This WWW document describes the role of chemistry in issues vital to our economy, health, and well-being. When we are analyzing a sample of the Earth, we never ask if a specific element is present. Virtually every sample of the Earth contains every natural element at some amount. The more appropriate questions are: How much of it is present? Is there enough to be mined profitably? In the environment, is it dangerous at this level or in this form? And after we've identified the issues that we need to solve about our planet, we then need to ask, What clues can we find that will give us the answer?
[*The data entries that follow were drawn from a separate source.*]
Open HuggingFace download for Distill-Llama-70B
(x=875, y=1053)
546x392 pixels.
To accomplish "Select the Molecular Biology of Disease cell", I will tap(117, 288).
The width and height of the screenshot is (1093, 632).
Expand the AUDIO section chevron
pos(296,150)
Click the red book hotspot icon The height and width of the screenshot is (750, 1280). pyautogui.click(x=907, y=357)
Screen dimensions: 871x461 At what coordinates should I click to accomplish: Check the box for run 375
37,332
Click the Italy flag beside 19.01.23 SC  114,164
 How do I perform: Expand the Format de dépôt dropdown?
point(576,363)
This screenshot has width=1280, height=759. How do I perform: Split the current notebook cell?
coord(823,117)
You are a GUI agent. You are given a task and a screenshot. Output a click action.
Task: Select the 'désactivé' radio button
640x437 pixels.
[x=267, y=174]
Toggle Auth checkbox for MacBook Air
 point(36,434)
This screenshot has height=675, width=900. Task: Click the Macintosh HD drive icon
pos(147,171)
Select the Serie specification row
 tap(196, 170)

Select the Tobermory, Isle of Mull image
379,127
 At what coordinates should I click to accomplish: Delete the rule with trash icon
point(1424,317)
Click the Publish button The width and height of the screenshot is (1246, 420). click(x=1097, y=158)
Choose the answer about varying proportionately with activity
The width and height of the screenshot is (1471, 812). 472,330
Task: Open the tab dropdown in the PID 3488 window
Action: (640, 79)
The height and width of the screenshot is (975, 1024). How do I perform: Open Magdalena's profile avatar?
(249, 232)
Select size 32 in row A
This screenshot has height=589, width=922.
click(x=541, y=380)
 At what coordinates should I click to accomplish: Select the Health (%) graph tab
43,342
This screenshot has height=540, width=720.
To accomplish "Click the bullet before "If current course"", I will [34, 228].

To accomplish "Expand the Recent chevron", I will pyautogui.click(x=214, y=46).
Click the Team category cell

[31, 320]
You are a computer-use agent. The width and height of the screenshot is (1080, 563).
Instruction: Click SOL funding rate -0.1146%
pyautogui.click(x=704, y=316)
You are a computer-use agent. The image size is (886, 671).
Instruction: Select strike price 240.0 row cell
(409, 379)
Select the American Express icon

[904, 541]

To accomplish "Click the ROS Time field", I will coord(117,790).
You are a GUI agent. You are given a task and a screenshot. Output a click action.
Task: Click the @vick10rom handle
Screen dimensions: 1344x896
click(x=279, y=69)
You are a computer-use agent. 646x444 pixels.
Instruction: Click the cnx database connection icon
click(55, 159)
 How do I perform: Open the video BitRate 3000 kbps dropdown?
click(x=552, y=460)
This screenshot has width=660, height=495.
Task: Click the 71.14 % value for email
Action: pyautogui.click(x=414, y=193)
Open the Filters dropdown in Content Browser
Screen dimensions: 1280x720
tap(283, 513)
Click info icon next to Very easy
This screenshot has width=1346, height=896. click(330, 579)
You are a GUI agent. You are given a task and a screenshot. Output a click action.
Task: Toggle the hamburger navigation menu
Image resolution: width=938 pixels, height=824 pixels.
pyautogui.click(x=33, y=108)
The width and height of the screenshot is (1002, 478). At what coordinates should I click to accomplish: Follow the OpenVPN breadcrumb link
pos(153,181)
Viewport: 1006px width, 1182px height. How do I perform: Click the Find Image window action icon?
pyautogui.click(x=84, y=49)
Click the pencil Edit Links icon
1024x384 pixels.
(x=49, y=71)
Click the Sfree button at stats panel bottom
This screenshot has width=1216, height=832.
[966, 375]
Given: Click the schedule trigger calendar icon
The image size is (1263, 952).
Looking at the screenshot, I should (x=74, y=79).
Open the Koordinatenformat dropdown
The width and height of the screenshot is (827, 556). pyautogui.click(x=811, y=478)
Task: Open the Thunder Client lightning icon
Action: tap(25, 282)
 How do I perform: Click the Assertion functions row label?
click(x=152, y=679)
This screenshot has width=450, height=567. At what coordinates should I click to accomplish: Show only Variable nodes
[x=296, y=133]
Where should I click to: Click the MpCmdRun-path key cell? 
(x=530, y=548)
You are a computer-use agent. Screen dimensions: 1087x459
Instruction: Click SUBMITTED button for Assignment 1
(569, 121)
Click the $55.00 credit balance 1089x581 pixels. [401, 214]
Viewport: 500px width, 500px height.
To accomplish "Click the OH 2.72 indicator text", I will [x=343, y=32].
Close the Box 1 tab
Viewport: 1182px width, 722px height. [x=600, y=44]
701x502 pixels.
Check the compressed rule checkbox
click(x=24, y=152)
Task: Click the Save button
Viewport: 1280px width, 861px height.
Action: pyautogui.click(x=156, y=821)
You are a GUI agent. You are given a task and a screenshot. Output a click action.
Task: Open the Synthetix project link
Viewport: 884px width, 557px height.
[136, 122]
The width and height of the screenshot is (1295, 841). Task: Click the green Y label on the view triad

We will show you how many geologic problems are solved using routine analyses of the major components of rocks. We will also show you the complexity of analyzing trace amounts of common components in extremely small samples, such as rare samples of air from more than 100 million years ago, tiny samples of ore-forming fluids that were entombed in minerals 300 million years ago, or small amounts of naturally-occurring radioactive isotopes that are as old as the Earth. Because some elements in our environment are hazardous at trace levels, they must be analyzed down to those low levels. The impact of quality control on analyses will also be discussed, as well as the production of standard reference materials that are distributed internationally to Federal and private laboratories.

As the primary Federal Earth-Science Agency, the USGS studies and provides solutions to questions concerning our planet, assesses the mineral resources of Federal lands, and serves as a repository for geochemical data generated by numerous Federal programs. These data are being applied to new economic and environmental concerns and provide a cost effective method to solve geochemical problems, often with no impact on wilderness or fragile refuges.